For the miso dressing, simply mix everything together in a bowl and then pour it over the warm beetroot pieces.

Wash the sushi rice in a bowl of cold water. Drain in a colander and repeat at least two more times until the wash water is clear. After final draining, put the rice in a saucepan with 225 ml of water and a pinch of salt, close the lid and bring to a boil. Once it boils, lower the heat and set a timer for 13 minutes. Don’t lift the lid, though it’s very tempting, or you’ll lose the steam that cooks the rice.

After 13 minutes, turn off the heat and let stand for 10 minutes. That lid will start to look really inviting, but hold on tight until the 10 minutes are up, at which point you can remove the lid, hooray, and dump the rice onto a baking sheet. Mix the mirin and brown rice vinegar together, then pour it over the hot rice and stir, spreading the rice all over the pan as you do. This helps it cool down quickly.
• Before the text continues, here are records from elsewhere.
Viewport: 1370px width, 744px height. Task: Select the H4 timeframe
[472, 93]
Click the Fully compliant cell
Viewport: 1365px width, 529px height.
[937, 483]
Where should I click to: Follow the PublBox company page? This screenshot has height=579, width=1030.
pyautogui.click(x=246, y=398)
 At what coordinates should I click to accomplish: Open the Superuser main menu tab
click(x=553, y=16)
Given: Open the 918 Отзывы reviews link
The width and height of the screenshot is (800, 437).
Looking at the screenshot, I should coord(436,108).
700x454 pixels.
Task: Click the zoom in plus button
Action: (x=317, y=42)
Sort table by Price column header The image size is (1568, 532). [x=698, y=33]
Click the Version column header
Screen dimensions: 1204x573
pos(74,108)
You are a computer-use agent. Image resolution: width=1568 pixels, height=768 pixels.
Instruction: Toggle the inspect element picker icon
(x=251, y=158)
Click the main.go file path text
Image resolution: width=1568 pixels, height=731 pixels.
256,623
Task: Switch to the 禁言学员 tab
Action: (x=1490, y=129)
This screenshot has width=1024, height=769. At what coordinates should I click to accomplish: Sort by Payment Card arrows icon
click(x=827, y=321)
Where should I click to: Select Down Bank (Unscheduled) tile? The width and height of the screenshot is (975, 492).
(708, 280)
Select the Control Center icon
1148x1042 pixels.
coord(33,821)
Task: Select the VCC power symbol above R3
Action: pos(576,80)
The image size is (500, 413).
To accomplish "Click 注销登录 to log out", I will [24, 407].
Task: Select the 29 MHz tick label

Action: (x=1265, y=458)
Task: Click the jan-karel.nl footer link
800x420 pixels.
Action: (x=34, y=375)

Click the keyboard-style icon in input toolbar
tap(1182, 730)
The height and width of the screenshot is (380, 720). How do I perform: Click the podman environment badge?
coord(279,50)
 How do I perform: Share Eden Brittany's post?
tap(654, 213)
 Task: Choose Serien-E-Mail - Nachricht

Mix the mayonnaise with the shichimi togarashi in a small bowl. Halve, pit, peel and slice the avocado and squeeze in a splash of lime juice to prevent browning (leave some lime untouched for serving).

To assemble, divide the rice between 2 bowls, then spoon the beet miso on top. Add half a sliced ​​avocado to each bowl and spoon a tablespoon of mayonnaise on the side. Finish with the scallions, peanuts, and nori chips, offering a piece of the remaining squeezed lime on the side.

‘From the Veg Patch’ by Kathy Slack (Ebury Press, £25; photography by Kathy Slack).